My (flawed) understanding is the innermost rings of the accretion disk spin around the event horizon at nearly the speed of light, and it is friction (that is material collisions) that raise temperatures so high. So when a bunch of mass (say, a rogue asteroid) falls towards a black hole, it gets broken down and spaghettified by tidal forces and then combines into the accretion disk. As it moves towards the center, the friction creates a lot of light and heat which we can detect, and have called a quasar (a quasi-stellar object).
So it sure seems to fit all the parameters that make fusion likely. I can’t say if we’ve ever detected fusion within a quasar event.
This post on physics.stackexchange.com claims that hot accretion disks can reach 10^12^ K, hot enough for fusion to occur but not at rates that would make fusion a significant source of radiation from the disk.
Hi! Googling this question reveals the answer is yes, it does result in fusion.
As far as the output, according to this top result paper, that depends heavily on the size of the black hole, the size and speed of the accretion disk, and the medium from which the black hole is drawing (like a white dwarf vs interstellar gas).

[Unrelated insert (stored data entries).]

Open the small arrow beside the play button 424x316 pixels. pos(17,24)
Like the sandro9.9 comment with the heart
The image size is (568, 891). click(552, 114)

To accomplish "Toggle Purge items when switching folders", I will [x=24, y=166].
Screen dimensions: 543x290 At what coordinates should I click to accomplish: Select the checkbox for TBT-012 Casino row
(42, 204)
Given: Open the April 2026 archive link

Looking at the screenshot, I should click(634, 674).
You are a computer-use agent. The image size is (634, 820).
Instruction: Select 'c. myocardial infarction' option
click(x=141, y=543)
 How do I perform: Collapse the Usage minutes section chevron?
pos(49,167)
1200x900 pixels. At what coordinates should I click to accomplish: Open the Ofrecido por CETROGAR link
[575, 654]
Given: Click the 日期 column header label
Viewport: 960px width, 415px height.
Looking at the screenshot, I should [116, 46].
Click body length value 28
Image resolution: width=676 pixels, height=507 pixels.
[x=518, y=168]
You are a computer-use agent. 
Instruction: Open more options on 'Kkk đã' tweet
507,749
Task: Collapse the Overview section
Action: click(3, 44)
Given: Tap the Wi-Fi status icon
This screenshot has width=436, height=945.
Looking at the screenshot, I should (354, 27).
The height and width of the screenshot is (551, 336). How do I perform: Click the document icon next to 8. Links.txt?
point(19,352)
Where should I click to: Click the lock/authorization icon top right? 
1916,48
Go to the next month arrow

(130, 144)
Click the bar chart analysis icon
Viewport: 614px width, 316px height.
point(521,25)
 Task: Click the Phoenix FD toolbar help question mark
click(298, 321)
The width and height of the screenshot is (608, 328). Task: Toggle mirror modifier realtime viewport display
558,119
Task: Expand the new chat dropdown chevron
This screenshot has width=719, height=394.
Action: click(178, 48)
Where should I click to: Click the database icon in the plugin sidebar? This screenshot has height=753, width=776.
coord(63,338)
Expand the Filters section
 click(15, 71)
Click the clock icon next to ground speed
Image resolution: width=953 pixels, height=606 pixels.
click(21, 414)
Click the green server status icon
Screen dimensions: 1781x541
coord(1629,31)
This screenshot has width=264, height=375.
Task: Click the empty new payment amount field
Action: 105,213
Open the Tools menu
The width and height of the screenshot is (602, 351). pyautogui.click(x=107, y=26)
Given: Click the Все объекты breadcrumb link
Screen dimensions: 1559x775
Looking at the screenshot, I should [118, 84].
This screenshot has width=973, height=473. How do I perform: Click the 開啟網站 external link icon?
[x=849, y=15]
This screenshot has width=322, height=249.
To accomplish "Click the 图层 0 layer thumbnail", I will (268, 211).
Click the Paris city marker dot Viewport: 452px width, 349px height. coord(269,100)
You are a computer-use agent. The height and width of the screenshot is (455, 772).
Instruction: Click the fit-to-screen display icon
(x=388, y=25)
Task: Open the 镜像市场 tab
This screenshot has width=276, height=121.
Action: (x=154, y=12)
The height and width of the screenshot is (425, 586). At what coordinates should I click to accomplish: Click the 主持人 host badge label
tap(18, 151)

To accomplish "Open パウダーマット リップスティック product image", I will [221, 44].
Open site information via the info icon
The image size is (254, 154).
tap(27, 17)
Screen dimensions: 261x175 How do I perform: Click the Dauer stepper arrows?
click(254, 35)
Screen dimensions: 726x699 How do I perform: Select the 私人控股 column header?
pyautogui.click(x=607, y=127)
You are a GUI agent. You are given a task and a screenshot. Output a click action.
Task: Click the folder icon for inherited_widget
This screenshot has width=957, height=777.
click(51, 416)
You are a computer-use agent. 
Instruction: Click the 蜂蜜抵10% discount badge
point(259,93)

From what I can make out–and I have no background–the author maps out results as high in weight as nickel.
I suppose the elements formed by fusion of hydrogen are pretty fixed. It’s mostly helium. Only the rate depends on the pressure and temperature of the fuel.
So I don’t know whether fusion happens in an accretion disk. But if it does, the elements formed are mostly helium, and a few other light elements at trace amounts.